Enfin, une fierté et pas des moindres : les récompenses pour son travail. Les prix de différents concours récompensent tout au long de l’année les journalistes pour leur travail de terrain. Comme expliqué précédemment, Wilson a obtenu le prix Bayeux, en 2019, mais il a également été présélectionné pour le célèbre prix « Albert-Londres » qui récompense les meilleurs « grands reporters » francophones.
La réalité du journalisme
Après avoir acquis toutes les qualités indispensables pour être un bon reporter: l’écoute, l’empathie, la gestion du stress, il est nécessaire de vendre ses articles.
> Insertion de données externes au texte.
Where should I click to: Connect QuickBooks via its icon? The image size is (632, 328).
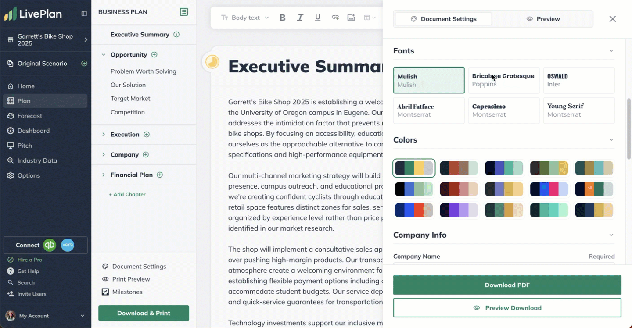50,245
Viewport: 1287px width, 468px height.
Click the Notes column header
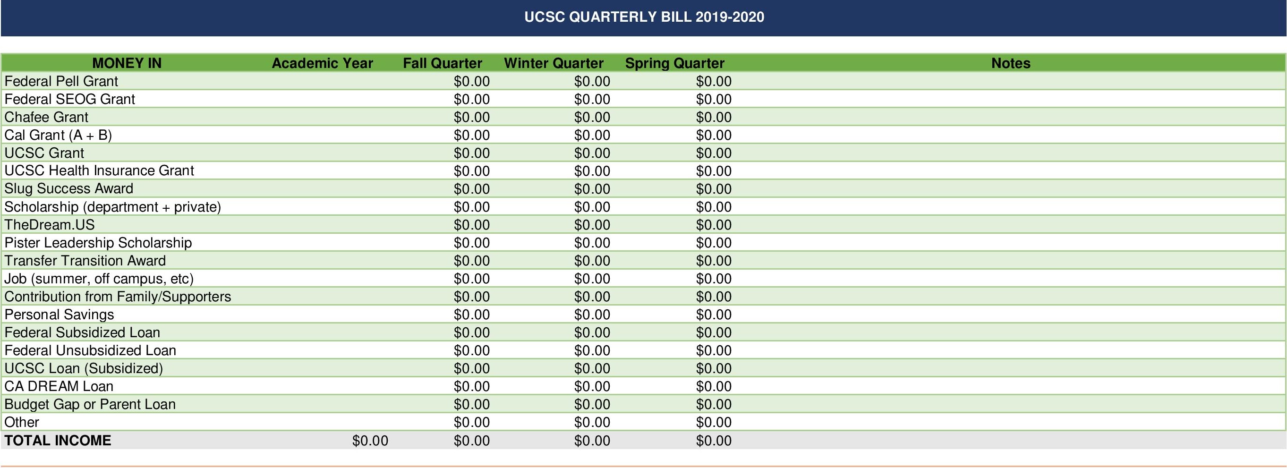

Malheureusement, comme beaucoup le savent, le journalisme est un milieu précaire. Wilson, de part son statut d’indépendant, réalise des reportages qu’il vend par la suite aux médias qui le rémunèrent en fonction de ce qu’il propose. Lui qui a une fibre pour la presse écrite ne peut en revanche plus se cantonner à cela pour vivre : il doit alors travailler pour la télévision afin de subventionner ses reportages pour son domaine de prédilection.
La famille dans cette vie ?
« Ils sont très fiers je pense, mais ils ont peur »
La peur, un sentiment finalement naturel, normal quand on sait ce que l’un des nôtres prend des risques la moitié de l’année. Puis l’habitude prend le dessus, les destinations angoissantes deviennent banales et des nouvelles les remplacent.
Faire venir ses proches sur des lieux qui, par nos clichés, peuvent effrayer, il l’a fait : des amis sont venus lui rendre visite en Irak et ont adoré. Une manière de montrer que les choses évoluent et qu’il faut faire disparaître nos a priori.
L’avenir
Beaucoup de projets sont en devenir pour ce bruxellois. Tout d’abord, une BD avec l’édition Delcourt, qui sera comme un « making-of » de sa colocation entouré d’autres correspondants de guerre à Erbil, en Irak. De plus, il a la volonté de se concentrer sur des sujets « magazine », plus appliqués, et passer aux formats documentaires.
« Écrire un livre », nous confie-il est également dans un coin de sa tête. Puis enseigner, transmettre son savoir de journaliste serait également à envisager.